_TEXT SHOWN_:

Childhood Purpose
When I was eight years old, I went on a mission trip to Mexico. My parents, brother, and our prayer pastor hopped on a flight to Mexico City. I remember arriving at Roca Mission our first night—running on the beach and thinking, Wow! I get to stay here. For years after that trip, I told everyone who would listen that someday I would go back as a missionary. Someday, I would return to Mexico, sleep in a hammock with my dog, and never get married! Well…one of those dreams came true three weeks ago. I am back in Mexico, serving as a missionary, and walking in the fulfillment of my childhood dream.
Usually, I don’t remember much about my childhood. It’s kind of blurry, or I’m not sure if things really happened. But the memories at the base in Oaxaca, Mexico, are distinct and clear. I still remember the colors, rooms, car rides, and yummy food.
Recently, I shared this with one of my leaders at Journey School. I asked, “Why is that trip so clear to me, while other childhood memories fade?” My leader suggested it was because of the purpose. That mission trip to The Base was purposeful. Even at eight years old, I was living by my core values—which I now know include purpose. The purpose of that trip impacted me. Running pop-up hospital clinics, giving kids backpacks full of goodies, visiting families in their homes, and just getting to play. Even play had a purpose. We were showing kids who Jesus was by playing football with them! Mexico changed my life and planted a seed for missions in my heart.

_REQUIRED WORK_:
• a. Answer these questions about the mission trip text:
(i) How old was the writer when going on the trip to Mexico?
(ii) In what place was the base whose memories the writer calls distinct and clear?
(iii) What reason did the leader at Journey School give for the trip being so clear in memory?
• b. Quote everything from "Usually, I don’t" down to "and yummy food." in the mission trip text, word for word.
The data that follows comes from a different source than the mission trip text.

_Stored records_:

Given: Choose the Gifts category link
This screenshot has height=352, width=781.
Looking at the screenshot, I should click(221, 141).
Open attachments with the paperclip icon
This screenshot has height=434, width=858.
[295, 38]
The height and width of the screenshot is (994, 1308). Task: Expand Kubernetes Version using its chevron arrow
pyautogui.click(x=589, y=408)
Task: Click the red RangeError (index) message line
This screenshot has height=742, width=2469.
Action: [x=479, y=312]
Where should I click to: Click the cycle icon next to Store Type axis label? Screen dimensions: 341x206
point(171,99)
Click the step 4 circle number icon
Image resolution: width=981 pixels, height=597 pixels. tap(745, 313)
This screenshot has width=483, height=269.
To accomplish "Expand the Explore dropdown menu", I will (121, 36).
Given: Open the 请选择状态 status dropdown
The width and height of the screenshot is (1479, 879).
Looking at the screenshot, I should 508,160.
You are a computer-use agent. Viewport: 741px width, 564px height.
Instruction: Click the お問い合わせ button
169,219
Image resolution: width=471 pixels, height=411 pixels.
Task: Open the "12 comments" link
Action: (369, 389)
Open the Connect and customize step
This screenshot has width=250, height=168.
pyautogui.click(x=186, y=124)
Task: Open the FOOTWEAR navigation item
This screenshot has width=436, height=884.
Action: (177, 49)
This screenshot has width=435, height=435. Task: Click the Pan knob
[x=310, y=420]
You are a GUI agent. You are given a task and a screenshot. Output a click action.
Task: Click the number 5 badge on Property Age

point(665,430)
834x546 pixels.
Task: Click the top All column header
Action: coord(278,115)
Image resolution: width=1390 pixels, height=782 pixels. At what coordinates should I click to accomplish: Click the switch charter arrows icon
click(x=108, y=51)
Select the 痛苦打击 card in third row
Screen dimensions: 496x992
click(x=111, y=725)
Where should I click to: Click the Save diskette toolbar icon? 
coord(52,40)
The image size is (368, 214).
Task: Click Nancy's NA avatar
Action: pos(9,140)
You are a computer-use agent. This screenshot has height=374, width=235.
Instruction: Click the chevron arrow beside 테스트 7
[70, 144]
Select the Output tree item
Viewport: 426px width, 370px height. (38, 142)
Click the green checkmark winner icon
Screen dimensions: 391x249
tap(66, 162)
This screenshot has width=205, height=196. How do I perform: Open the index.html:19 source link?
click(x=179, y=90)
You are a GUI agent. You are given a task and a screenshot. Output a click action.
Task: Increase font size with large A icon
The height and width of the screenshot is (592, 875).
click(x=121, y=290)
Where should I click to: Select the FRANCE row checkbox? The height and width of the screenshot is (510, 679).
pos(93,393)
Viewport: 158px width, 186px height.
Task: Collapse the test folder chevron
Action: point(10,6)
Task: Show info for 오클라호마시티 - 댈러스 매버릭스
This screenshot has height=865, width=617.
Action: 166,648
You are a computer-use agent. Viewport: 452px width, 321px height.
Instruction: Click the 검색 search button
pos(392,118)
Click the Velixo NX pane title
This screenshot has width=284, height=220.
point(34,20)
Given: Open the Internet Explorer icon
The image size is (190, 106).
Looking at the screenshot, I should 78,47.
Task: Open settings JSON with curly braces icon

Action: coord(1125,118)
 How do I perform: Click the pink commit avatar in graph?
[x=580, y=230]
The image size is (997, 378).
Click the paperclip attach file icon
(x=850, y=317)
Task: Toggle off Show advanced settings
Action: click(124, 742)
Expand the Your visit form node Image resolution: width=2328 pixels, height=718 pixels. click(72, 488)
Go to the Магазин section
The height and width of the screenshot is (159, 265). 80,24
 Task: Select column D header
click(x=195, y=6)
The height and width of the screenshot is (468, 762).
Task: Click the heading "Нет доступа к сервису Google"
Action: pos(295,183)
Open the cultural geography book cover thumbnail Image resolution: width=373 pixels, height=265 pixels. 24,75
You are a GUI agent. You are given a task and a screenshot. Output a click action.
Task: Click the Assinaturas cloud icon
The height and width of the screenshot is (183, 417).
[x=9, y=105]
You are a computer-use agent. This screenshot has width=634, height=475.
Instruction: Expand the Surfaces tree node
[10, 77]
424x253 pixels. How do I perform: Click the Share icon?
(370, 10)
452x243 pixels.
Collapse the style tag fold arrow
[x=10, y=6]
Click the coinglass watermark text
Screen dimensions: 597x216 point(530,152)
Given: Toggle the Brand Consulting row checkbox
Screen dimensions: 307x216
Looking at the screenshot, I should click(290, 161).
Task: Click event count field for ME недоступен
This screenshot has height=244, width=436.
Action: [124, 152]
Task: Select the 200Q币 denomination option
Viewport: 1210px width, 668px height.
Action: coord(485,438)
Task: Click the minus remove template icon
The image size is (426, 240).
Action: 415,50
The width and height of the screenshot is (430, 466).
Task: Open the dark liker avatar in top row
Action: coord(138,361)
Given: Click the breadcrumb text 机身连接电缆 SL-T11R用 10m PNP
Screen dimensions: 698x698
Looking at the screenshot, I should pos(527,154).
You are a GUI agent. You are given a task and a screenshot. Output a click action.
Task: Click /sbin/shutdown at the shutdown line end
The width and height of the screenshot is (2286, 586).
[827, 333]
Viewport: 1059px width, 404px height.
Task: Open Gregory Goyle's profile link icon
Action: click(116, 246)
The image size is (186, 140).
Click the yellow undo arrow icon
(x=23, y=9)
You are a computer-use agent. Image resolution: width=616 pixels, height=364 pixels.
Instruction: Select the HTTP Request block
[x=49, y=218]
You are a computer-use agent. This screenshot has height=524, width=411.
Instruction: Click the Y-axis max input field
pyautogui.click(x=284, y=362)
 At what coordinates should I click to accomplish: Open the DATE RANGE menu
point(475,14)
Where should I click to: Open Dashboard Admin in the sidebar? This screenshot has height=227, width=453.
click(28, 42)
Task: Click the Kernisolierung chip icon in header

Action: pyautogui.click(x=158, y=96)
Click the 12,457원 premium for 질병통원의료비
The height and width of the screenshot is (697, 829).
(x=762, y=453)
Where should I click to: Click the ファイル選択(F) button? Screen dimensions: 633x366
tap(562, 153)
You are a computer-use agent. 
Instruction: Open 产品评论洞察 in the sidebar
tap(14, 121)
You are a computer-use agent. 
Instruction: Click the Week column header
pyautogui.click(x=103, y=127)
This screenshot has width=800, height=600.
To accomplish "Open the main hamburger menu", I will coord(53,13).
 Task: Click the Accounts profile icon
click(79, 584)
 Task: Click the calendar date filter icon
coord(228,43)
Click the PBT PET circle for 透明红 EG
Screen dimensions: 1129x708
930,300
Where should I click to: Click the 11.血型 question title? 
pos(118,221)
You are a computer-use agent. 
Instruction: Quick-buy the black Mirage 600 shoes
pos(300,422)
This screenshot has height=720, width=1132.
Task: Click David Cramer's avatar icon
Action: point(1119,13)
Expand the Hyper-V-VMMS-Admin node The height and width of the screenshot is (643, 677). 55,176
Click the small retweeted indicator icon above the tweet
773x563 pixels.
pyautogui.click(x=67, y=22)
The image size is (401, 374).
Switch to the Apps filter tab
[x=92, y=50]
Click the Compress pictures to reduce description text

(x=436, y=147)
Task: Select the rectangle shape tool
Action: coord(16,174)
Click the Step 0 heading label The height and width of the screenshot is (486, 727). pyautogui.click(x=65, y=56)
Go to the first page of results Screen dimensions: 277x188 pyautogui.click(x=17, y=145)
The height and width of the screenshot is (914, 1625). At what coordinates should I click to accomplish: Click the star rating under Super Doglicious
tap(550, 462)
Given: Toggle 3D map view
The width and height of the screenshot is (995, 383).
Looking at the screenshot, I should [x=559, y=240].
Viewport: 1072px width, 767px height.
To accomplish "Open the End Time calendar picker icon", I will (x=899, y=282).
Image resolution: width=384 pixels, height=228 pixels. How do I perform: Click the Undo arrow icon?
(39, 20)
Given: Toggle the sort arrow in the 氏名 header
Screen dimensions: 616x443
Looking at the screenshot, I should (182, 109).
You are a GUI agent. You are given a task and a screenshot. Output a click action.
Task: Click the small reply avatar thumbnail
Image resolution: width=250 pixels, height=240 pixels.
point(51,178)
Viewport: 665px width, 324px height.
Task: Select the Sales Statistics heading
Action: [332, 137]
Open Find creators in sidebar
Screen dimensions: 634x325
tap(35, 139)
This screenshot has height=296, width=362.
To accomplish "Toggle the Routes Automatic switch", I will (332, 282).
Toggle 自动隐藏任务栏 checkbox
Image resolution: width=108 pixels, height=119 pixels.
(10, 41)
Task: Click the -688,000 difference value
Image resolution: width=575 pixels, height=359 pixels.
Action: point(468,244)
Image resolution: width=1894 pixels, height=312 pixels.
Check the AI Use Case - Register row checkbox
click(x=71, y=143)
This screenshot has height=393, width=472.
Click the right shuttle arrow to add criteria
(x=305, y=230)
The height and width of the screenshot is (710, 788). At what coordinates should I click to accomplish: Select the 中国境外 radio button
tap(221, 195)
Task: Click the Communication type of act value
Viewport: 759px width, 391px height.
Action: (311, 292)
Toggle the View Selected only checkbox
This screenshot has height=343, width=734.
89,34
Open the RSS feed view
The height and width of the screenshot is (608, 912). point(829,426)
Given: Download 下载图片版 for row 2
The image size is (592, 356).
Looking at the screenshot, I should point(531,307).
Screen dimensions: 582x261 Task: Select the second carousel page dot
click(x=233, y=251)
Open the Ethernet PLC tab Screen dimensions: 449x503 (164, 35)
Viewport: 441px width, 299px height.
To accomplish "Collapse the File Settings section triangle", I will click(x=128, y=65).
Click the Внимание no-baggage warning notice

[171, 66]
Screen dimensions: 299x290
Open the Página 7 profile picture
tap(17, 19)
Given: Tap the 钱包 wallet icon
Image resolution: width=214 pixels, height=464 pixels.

_YOUR WRITTEN ANSWERS_:
• a.
(i) Eight years old.
(ii) Oaxaca, Mexico.
(iii) The purpose of the trip.

• b.
Usually, I don’t remember much about my childhood. It’s kind of blurry, or I’m not sure if things really happened. But the memories at the base in Oaxaca, Mexico, are distinct and clear. I still remember the colors, rooms, car rides, and yummy food.